I was basically estranged from my parents for most of my adult life. We exchanged Christmas cards and occasional emails but we weren’t close. Still, I worried about how Dan would fare without my mother. The two of them had retired in a dusty, isolated town in Kern County California. There is one winding road in and out of the canyon town of Wofford Heights. Bakersfield is the nearest city and it takes an hour to get there. Dan had already had a couple of strokes and thought of him being alone nagged at me. I couldn’t imagine him moving back to Massachusetts and we have no other family out in California. I prayed that someone would look out for him and that he wouldn’t be left all alone. I called him now and then and he sounded ok. Our conversations felt forced and awkward, so it was always a relief to get off the phone. Then I called one day and a woman answered. It was Mary.

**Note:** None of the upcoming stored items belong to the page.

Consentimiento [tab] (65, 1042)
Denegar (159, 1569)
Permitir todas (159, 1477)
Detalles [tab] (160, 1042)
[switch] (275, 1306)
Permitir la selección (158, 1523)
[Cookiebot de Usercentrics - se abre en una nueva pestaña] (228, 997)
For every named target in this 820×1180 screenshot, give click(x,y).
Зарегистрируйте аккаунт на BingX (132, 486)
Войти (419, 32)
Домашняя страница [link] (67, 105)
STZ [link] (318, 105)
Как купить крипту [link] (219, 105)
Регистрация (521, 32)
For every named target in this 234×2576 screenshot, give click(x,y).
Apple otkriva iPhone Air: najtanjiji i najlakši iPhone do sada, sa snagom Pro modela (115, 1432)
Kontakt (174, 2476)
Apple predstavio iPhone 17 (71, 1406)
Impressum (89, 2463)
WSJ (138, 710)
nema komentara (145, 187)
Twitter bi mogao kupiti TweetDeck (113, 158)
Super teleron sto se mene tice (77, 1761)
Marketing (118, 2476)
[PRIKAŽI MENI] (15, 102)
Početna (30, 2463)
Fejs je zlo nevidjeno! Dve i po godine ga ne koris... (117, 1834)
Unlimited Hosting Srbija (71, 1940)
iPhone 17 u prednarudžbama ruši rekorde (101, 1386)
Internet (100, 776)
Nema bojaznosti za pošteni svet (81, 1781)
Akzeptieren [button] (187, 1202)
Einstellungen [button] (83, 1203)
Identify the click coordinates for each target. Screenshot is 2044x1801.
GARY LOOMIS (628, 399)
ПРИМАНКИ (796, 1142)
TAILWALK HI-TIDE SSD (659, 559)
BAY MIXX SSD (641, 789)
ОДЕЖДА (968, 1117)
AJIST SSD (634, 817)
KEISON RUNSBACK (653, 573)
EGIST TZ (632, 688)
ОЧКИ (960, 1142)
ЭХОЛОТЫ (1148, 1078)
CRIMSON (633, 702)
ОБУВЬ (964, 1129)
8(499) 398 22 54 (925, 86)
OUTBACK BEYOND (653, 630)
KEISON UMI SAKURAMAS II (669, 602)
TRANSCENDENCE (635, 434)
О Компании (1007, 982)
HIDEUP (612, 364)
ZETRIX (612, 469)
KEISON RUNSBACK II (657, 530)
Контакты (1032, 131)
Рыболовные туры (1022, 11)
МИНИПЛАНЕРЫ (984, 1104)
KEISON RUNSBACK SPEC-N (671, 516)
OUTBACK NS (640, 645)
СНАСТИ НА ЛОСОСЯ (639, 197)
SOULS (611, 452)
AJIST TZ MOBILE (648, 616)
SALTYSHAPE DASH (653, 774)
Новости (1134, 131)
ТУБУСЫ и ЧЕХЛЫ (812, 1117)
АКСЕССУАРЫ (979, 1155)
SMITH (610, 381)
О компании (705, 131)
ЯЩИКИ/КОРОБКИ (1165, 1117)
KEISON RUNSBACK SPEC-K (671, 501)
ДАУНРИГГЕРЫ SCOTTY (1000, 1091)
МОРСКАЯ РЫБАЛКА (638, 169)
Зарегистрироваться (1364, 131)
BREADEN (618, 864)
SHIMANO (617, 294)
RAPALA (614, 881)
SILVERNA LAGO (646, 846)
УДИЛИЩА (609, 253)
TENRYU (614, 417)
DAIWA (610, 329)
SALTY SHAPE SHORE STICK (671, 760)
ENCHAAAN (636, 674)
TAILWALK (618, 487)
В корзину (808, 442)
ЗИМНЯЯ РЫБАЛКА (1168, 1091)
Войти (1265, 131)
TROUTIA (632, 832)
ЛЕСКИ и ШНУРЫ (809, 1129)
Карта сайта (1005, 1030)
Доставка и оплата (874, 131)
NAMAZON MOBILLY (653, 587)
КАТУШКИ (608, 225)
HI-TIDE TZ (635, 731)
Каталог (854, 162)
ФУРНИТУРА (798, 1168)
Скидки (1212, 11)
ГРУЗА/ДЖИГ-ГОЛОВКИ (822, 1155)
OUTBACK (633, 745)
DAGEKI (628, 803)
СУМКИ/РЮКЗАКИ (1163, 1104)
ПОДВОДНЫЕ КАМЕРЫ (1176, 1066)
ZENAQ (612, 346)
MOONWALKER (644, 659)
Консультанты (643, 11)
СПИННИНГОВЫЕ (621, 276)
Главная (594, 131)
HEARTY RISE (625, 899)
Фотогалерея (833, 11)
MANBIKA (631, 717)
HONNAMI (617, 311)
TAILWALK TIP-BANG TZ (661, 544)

It was Mary who found the assisted living facility where Dan now lives. His memory problems and need for assistance became too much for one person. She helped move him in and set up his room with a few items from home. I was planning to go out to California to visit Dan and to help Mary clean out their trailer but the pandemic ruined those plans. Mary did it all herself. She texted pictures of items she thought I’d want. Most of it was hideous but she sent it anyway.
My mother collected ceramic dachshunds. Each one had a different theme. There was an artist dachshund covered with paint blotches wearing a black beret and holding a brush and pallet. And a gambling dachshund with his body set up like a poker table and strewn with cards and poker chips. There was corn on the cob dachshund, and, of course, a hot dog. Also a baseball player, a firefighter, and a police officer. My personal favorite is the hip-hop dachshund wearing baggy basketball uniform and sporting a jaunty baseball cap and sunglasses. He has a medallion around his neck that says “Long Dawgy Dawg”.
Most of the collection of dachshunds broke in transit, arriving with missing paws and broken tails. This made it easier to lay them to rest in the trash without feeling guilty. I kept a few of the more resilient, intact figures, including Long Dawgy Dawg. I also kept the anatomically correct ceramic frogs that fascinated me as a child. That was the other thing my mother collected: frogs.
Mary sent three large boxes of stuff and none of it was worth the price of shipping. Along with the frogs and the dachshunds, I kept my baby book and a book of short pieces from a high school English class. I kept some photos of people we used to know. And I’m now wearing the wedding band that my mother kept from her marriage to my father. The rest went in the trash. My kids howled with laughter at the assortment of absurd items in those boxes. “That’s your inheritance” they joked. I couldn’t help but laugh along with them. And I realized that the fact I can laugh at the absurdity is my actual inheritance. There is nothing more valuable than being able to find the humor in any situation.